If a line in the material below has the string "logo", copy it out.
══ Exercise data
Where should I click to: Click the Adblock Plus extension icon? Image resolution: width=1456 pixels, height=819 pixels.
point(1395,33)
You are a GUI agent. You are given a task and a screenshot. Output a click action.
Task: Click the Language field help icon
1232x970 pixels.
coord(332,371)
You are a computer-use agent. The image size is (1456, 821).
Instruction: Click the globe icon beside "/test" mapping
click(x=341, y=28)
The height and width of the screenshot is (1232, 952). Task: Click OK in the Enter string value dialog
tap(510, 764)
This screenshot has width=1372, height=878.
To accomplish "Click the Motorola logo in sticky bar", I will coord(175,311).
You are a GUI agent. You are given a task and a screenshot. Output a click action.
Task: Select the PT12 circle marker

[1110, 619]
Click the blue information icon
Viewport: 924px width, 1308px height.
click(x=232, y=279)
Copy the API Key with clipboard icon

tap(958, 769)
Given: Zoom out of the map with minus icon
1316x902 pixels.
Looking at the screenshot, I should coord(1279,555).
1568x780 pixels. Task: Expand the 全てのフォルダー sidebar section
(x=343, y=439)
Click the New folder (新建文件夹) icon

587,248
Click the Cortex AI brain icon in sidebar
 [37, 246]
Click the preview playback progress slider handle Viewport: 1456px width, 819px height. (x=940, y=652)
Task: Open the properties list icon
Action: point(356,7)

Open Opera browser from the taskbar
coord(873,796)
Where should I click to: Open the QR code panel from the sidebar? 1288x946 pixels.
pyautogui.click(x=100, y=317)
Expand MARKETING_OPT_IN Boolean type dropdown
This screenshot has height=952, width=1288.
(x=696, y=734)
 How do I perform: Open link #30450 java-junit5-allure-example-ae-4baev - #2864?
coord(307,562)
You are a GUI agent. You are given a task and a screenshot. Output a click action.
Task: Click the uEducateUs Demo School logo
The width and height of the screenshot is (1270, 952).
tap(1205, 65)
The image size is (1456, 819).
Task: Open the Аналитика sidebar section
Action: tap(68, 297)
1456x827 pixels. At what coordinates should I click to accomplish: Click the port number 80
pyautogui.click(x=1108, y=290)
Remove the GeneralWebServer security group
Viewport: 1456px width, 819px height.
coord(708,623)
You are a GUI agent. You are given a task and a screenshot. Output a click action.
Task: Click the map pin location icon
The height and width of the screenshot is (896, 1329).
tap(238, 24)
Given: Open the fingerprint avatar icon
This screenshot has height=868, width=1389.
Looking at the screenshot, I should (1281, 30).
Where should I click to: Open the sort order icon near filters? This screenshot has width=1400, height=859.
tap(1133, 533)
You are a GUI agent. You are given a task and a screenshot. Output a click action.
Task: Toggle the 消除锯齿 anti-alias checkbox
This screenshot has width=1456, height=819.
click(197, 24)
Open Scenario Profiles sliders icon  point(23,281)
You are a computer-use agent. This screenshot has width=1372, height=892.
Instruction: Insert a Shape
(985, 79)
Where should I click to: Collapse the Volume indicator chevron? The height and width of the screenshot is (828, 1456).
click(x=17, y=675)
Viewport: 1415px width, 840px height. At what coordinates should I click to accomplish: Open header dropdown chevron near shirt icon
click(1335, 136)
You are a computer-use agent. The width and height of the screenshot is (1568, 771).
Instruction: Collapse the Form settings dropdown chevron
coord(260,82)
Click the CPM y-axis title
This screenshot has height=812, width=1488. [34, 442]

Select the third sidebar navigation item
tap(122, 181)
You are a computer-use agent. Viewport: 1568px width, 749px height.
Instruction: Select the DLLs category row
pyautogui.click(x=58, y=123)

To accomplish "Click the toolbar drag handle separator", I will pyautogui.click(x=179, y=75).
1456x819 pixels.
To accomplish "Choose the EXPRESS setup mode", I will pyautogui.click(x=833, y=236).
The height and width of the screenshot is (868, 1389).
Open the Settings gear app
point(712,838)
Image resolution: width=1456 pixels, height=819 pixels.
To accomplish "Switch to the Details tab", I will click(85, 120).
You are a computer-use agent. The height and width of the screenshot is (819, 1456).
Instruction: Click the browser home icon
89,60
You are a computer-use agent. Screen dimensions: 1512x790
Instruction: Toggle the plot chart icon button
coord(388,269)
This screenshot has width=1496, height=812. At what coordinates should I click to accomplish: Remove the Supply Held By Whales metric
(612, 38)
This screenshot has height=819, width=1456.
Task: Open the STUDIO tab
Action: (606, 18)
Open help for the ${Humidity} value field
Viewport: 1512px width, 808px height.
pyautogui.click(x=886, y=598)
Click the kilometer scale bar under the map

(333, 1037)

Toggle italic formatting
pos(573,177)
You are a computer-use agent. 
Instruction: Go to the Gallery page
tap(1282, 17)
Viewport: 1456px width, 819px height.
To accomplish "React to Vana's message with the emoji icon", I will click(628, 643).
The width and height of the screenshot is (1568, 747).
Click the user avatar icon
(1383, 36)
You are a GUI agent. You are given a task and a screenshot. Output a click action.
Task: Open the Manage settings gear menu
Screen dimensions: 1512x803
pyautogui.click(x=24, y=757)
════
The completed task:
To accomplish "Click the Motorola logo in sticky bar", I will coord(175,311).
Task: Click the uEducateUs Demo School logo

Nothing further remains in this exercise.